Simulation thread and data writer thread parallelism

Question

This a general programming question. Let's say I have a thread doing a specific simulation, where speed is quite important. At every iteration I want to extract data from it and write it to a file.

Is it a better practice to hand over the data to a different thread and let the simulation thread focus on his job, or since speed is very important, make the simulation thread do the data recording too without any copying of data. (in my case it is 3-5 deques of integers with a size of 1000-10000)

Firstly it surely depends on how much data we are copying, but what else can it depend on? Can the cost of synchronization and copying be worth? Is it a good practice to create small runnables at each iteration to handle the recording task in case of 50 or more iterations per second?

50 x 10,000 = 500,000 per second. That's hardly much effort for the CPU if it's just about copying the references into another structure. — Marko Topolnik, Sep 06 '14 at 10:11
Why do you want to write the data while the simulation thread is running, any specific reason? — Benjamin Albert, Sep 06 '14 at 10:19
Because this way I wouldn't have to synchronize the access to the collections, it may be faster if the simulation thread does the copying and the write thread takes it from there.
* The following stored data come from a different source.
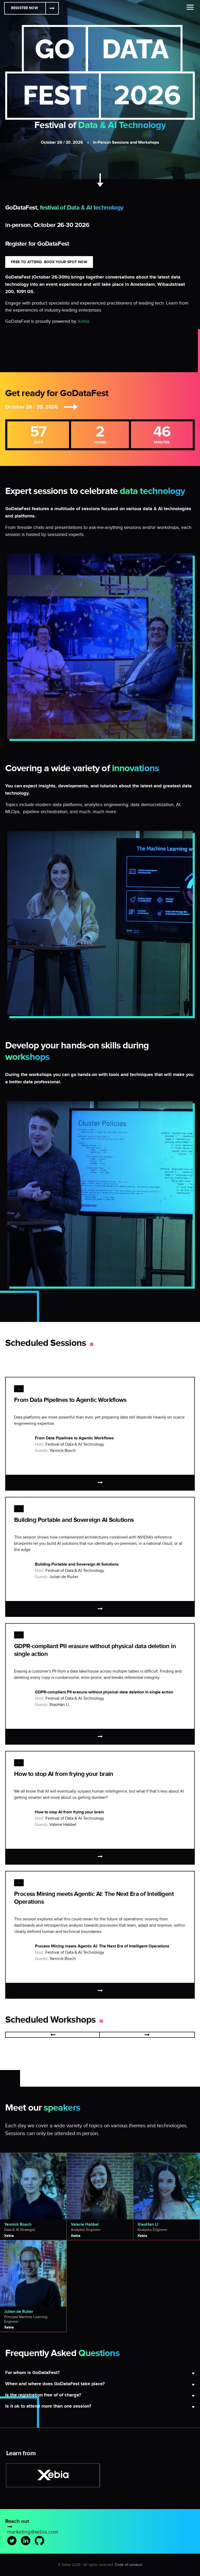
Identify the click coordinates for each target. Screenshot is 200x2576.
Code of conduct (128, 2564)
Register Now (24, 8)
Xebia (84, 321)
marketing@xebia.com (32, 2532)
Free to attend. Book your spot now (49, 262)
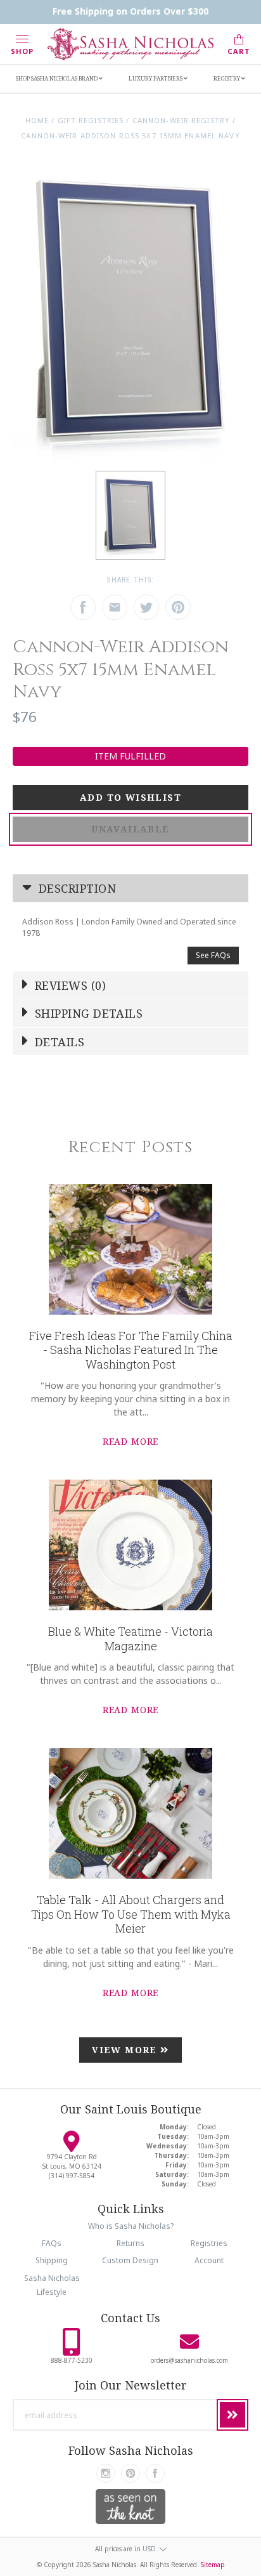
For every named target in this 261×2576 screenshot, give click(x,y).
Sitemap (213, 2564)
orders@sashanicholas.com (189, 2360)
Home (37, 120)
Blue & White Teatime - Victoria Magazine (130, 1638)
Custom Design (130, 2260)
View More (126, 2050)
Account (209, 2260)
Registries (209, 2243)
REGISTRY (227, 78)
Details (58, 1041)
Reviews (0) (69, 985)
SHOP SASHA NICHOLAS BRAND (57, 78)
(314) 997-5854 (71, 2175)
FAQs (51, 2243)
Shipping (51, 2260)
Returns (130, 2243)
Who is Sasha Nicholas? (131, 2226)
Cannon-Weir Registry (181, 120)
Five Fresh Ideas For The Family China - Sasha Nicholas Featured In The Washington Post (130, 1350)
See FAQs (213, 955)
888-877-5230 (71, 2360)
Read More (131, 1441)
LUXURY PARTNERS (156, 78)
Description (75, 888)
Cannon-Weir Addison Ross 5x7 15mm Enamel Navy (130, 135)
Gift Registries (91, 120)
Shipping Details (87, 1013)
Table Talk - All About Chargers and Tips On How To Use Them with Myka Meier (131, 1914)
Maybe not.. I'm curious how most people do this, or what the general approach is. — Ryan Marv, Sep 06 '14 at 10:28

Chris K · Accepted Answer · 2014-09-06T12:40:45.700

3

If you truly want low latency on this stat capturing, and you want it during the simulation itself then two techniques come to mind. They can be used together very effectively. Please note that these two approaches are fairly far from the standard Java trodden path, so measure first and confirm that you need these techniques before abusing them; they can be difficult to implement correctly.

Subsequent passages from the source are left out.